A FINRA arbitration panel has ordered Wells Fargo Advisors Financial Network to pay a fine of $400 per day in connection with a claim by a New Jersey widow that her Wells broker, Leonard Kinsman, of Staten Island, lost almost $600,000 of her $2,250,000 life insurance payment through risky trades made without her consent.
The St. Louis-based wealth management unit of Wells Fargo is being fined for not yet complying with a discovery order related to the Kinsman case. In her FINRA complaint, Robin Fratto, 54, of Freehold, alleged that Kinsman, whom she met while he was with Merrill Lynch (he jumped ship for Wells in 2016 and left in 2019) forged her signature on a number of documents authorizing high-risk trading with the proceeds of the life insurance settlement, which she received in the wake of her husband’s death in 2011. He is also accused of improperly selling her two illiquid annuity products with high fees that she had to cash in prematurely to get her $580,000 house out of foreclosure.
Fratto, a housewife with three daughters and a confessedly “unsophisticated investor,” alleged in the complaint that she had initially sought out Kinsman to invest her life insurance payment in a conservative manner so that she could maintain her family’s lifestyle and pay for her children’s educations.

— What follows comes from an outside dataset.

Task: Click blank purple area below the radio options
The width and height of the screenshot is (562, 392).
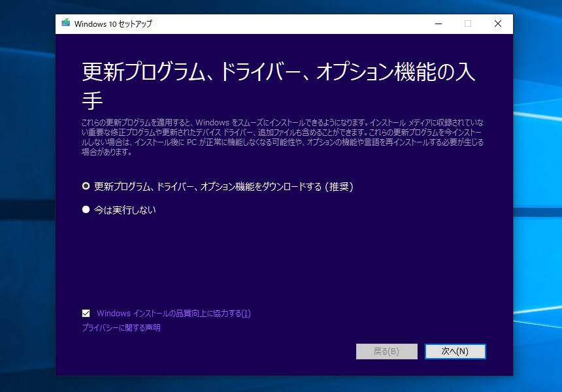Action: point(282,261)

Instead, she alleged, Kinsman mischaracterized her risk appetite, overstated her net worth by several million dollars and listed her as “an experienced aggressive trader,” in account opening documents.
Kinsman also had her open up “unsuitable” margin and options trading accounts, which was “aimed at pure speculation.”

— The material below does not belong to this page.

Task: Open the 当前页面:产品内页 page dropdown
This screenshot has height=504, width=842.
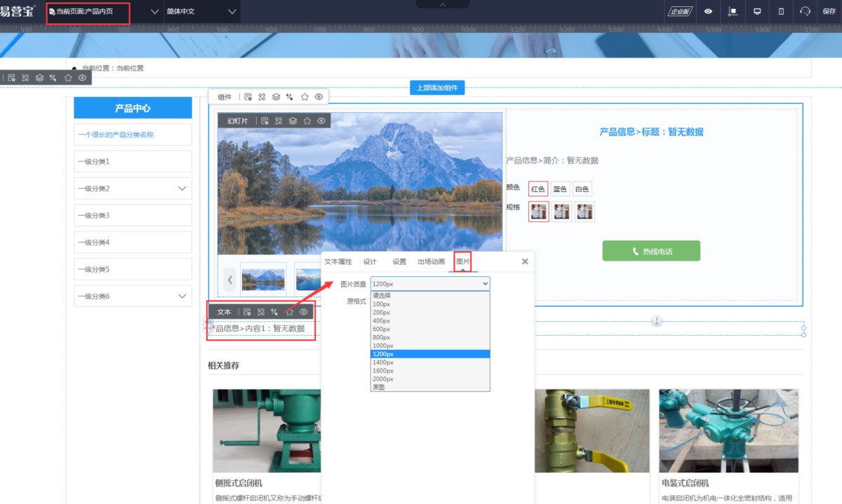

He then made “speculative” investments with the money, buying puts on the market calls on gold, foreign oil stocks, large short-term bets of several hundred thousand dollars on a single mutual fund and other “improper” short-term trading, all of which earned him “substantial commissions and likely undisclosed fees” despite incurring “large losses” for the client.
Kinsman went on to advise Fratto to buy two annuity products for $700,000, which tied up about 70% of her disposable income, the complaint alleges. These were supposed to generate 5% in annual returns, but did not, and the housewife had to liquidate them, losing “substantial additional funds as a result” and was assessed "significant penalties.”
Kinsman is no stranger to allegations of improper promises on sales of annuities, as he settled in 2016 a complaint to FINRA by another Wells' client that he had falsely promised a client a 5% investment return on the product and that there were no fees.
Wells has yet to produce the “discovery” documentation, hence the sanctions. If the two parties do not arrive at a settlement, the next step for the case would be an arbitration hearing. FINRA declined to comment.
About 75% of the approximately 1,000 cases the organization receives each year end up settling, usually with the firm or advisor paying the client without admitting wrongdoing, often to avoid the legal costs of arbitration.
Wells Fargo Advisors spokeswoman Jackie Knolhoff declined to comment for this article. Kinsman, who is not represented by an attorney, could not be reached for comment.